Emelianenko took a hellacious pounding in the second round of his Strikeforce Heavyweight Grand Prix opening round fight against Antonio Silva and though he managed to survive the beating, it might have been the last round of his career. In between rounds, the fight was stopped due to swelling around his right eye that compromised his vision, and after dropping his second straight fight, Emelianenko admitted he might have fought for the last time.

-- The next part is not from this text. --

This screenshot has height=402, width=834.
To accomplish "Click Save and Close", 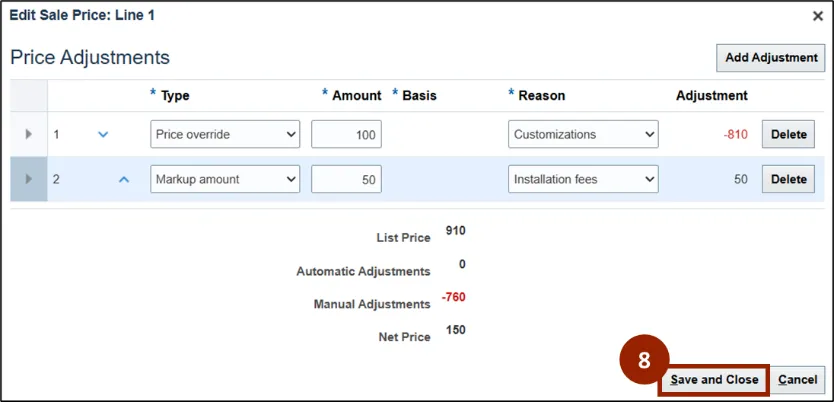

“Yes, maybe it’s the last time,” the 34-year-old said moments after the fight. “Maybe it’s high time. Thank God for everything. I spent a great, beautiful long sporting life. Maybe it’s God’s will.”
If it is the end, Emelianenko (32-3, 1 no contest) will retire as the most decorated heavyweight of all time.
Some, however, seemed to think that calling it the end was a little premature.
Both Strikeforce CEO Scott Coker and M-1 Global president Vadim Finkelstein said they believe Emelianenko would reconsider his words after he had time to get over the loss. Emelianenko didn’t attend the post-fight press conference in order to visit the hospital for a possible orbital bone fracture.
“The decision is up to Fedor but I think I know him quite well, and he’s full of strength,” Finkelstein said. “He will continue, but the decision is up to him. I will encourage him. He still has a lot to show his fans, and he will show them.”
“As far as retirement, he talked about it, but you know how that goes,” Coker said. “People get very emotional during the fight. We’ll see. But my position is we have many more fights with Fedor and I think he’ll honor his contract.”